§ **How to complete this task**
Could you give again exactly, and only, the lines from the one holding "Add a row after the 06/17/2016 entry" through the end of the data, both ends included, with pictures left out?

§ **Collected data entries**
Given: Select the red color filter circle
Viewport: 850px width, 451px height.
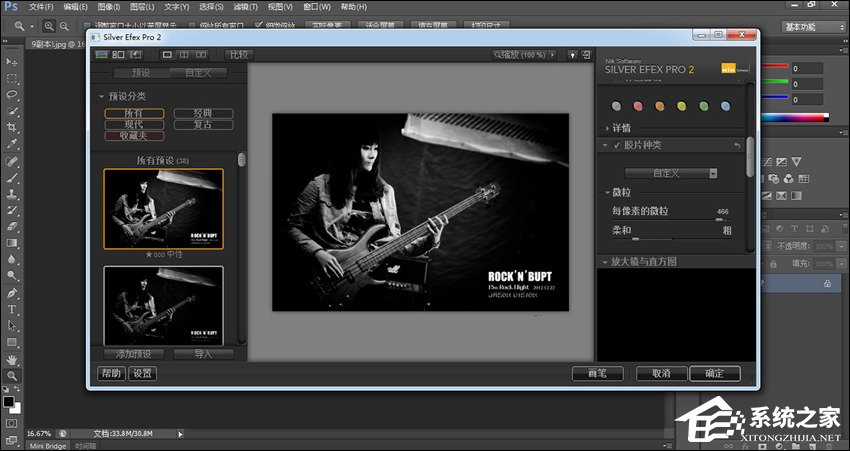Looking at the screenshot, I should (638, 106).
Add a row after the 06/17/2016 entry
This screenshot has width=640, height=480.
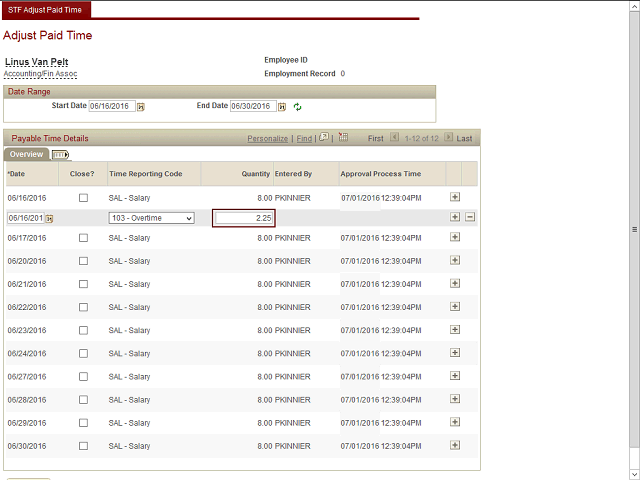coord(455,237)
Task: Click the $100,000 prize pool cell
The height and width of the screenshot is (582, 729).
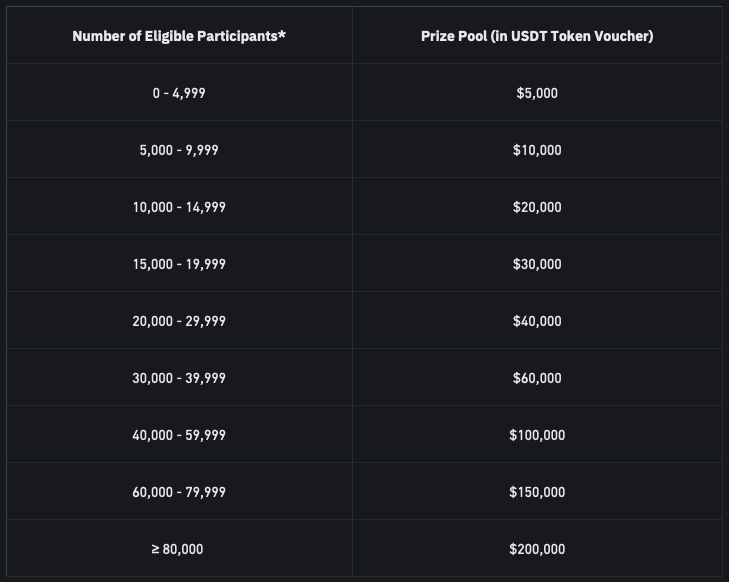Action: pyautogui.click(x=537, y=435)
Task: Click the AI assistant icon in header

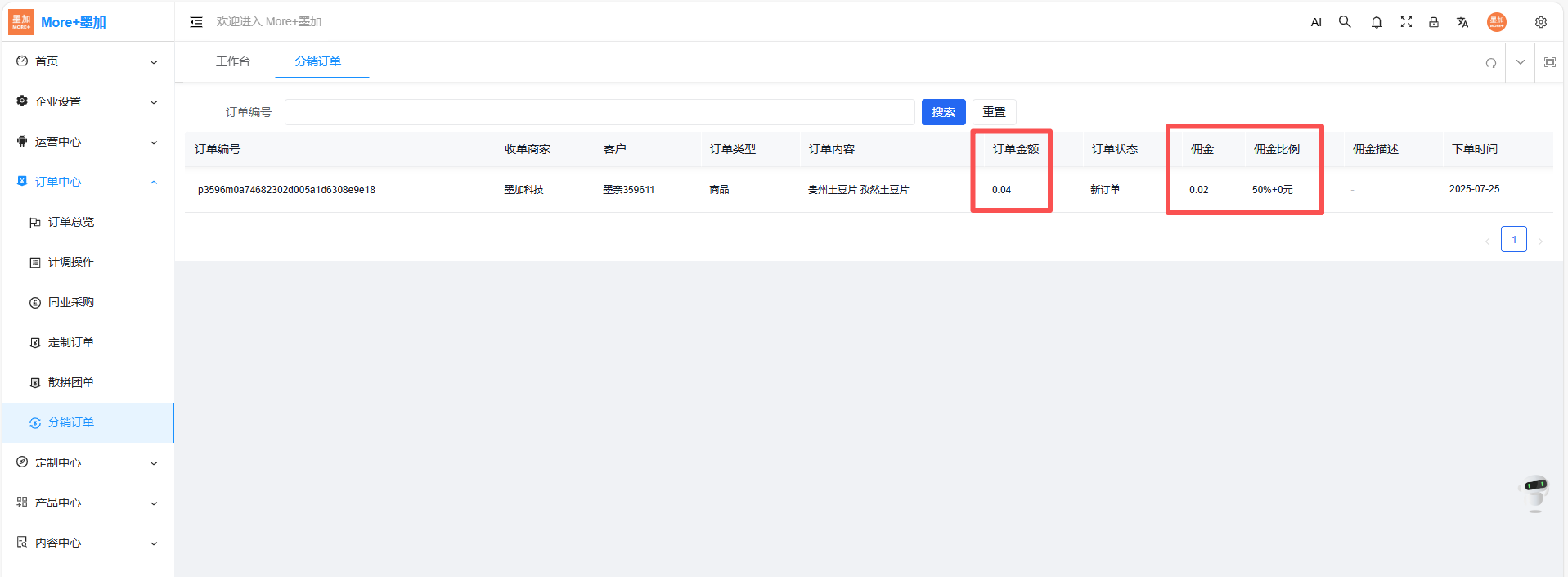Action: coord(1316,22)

§ **Response to the exercise**
Add a row after the 06/17/2016 entry
This screenshot has width=640, height=480.
coord(455,237)
Task: Click the $100,000 prize pool cell
The height and width of the screenshot is (582, 729).
Action: pyautogui.click(x=537, y=435)
Task: Click the AI assistant icon in header

Action: coord(1316,22)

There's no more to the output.